I can hear your frustration in your letter. You’ve served on the board, you’ve done the work and you’ve given the best you can – and still your association fails to change, you write.
You’d like to help them overcome this stuckness as a neutral party, as a facilitator. I applaud your stance. This world needs more people who have the courage to say: “Things aren’t working so well around here. I want to help to improve them.” I also appreciate that you don’t claim to have all the answers or insist on your solutions. You want to help them get moving again – whatever shape that might take.
Here’s one thing you need to know when engaging in this an organizational change process: Even if you know you are right, telling people that they are wrong will only increase their resistance. They will mount a fight as long as you fail to acknowledge their efforts, praise their achievements and bring in some positive spirit. It’s about the shared vision and purpose, in the end.
As you embark on this adventure of infusing your association with new momentum, keep these steps in mind. They have helped me more than once.
- Identify the owner of the change, the person that really wants this to happen and is willing to invest some time. You might find that this person is not at the top of the hierarchy. That is okay. You might find more than one person. That is good, too. If you can’t find anyone – then there’s either no need for change or YOU are the owner. That’s also okay, but it’s important for you to know it.
- Convene a conversation. You will know whether it is most appropriate to speak with people individually or in a group setting. Keep it informal and explorative, but don’t forget to take notes. You might want to ask: How does our association look like when the problem doesn’t exist anymore? In which moments do we already do well? How important is this issue to you and why?
- Identify the smallest possible next step and use it to generate momentum. Maybe you need to find an official venue for a discussion.
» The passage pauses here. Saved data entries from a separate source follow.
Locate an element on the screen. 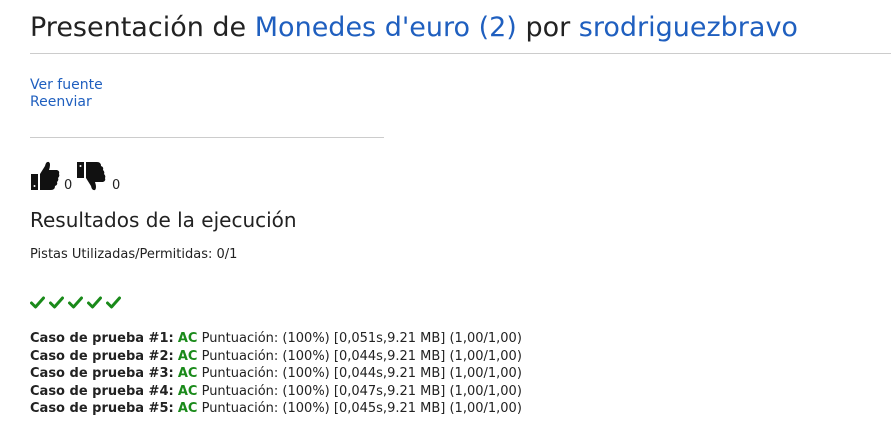  thumbs-down-icon is located at coordinates (92, 176).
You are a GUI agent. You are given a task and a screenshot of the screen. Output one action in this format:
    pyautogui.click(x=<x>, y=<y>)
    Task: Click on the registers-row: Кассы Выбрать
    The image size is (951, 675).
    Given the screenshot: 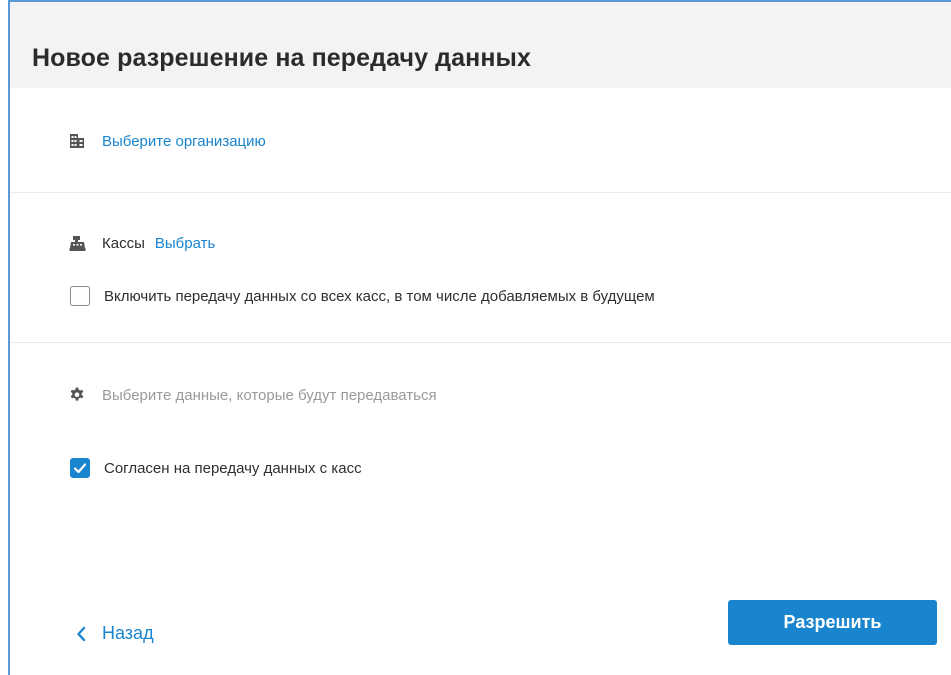 What is the action you would take?
    pyautogui.click(x=142, y=243)
    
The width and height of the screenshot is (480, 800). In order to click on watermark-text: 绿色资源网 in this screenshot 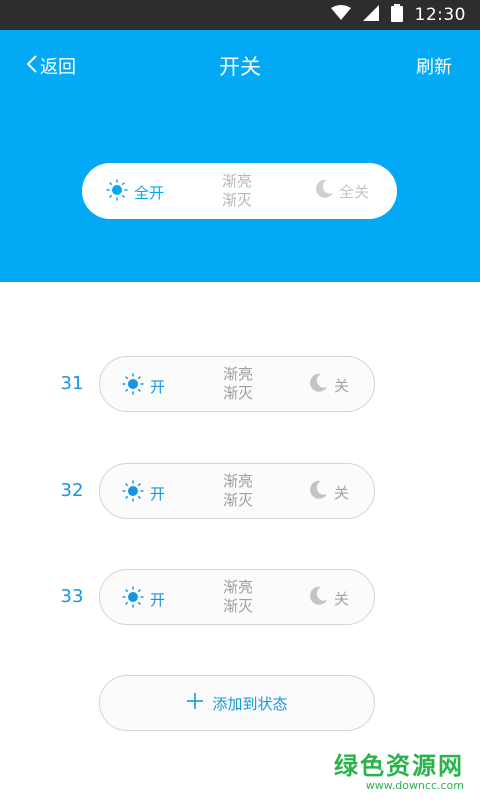, I will do `click(399, 766)`.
As you want to make improvements to organizational policies: Which one is up for review anyway? Is there one that is so obviously outdated that everybody agrees on the needs? Maybe you could look at some other organizations as examples or run a workshop at your annual conference.
- While you work on this step, apply the qualities, principles and values that you want to bring into the organization to the way you work. That way you can demonstrate that it is possible to create momentum, listen well, build community. Small changes will make way for big changes. Make sure that you keep the focus of your work away from blame and broken structures, and instead talk about interactions, systems and a future where the problem is solved.
- Take good care of yourself and your mates. Organizational change is difficult and takes time. If you want to go far, go slowly. Take time to connect personally with your companions on this journey, cheer them on and support them. Listen to your own body and your own needs, and make sure that you don’t forget why you’ve embarked on this project.
- Embrace not-knowing and the groan zone. Every big, meaningful project comes to a point where some people are losing faith in it while others want to get over with it and implement it already. It can feel like nothing is moving – while actually, on an unconscious level, the project is nearing a breakthrough. It’s okay to not always have an answer – but do trust the process, especially when things get hard.
You asked me for pointers and resources, and I noticed that I cannot give you a single guidebook to lead your way. Things that have inspired me include:
- The Solutions Focus (Jackson/McKergow 2002)
- Facilitator’s Guide to Participatory Decision-Making (Kaner 1998)
- The Art of Hosting Workbook (various authors 2010)
- Presence (Senge/Scharmer/Jaworski/Flowers 2004)
I hope these thoughts are useful in some way, and I wish you courage and grounding as you embark on this project.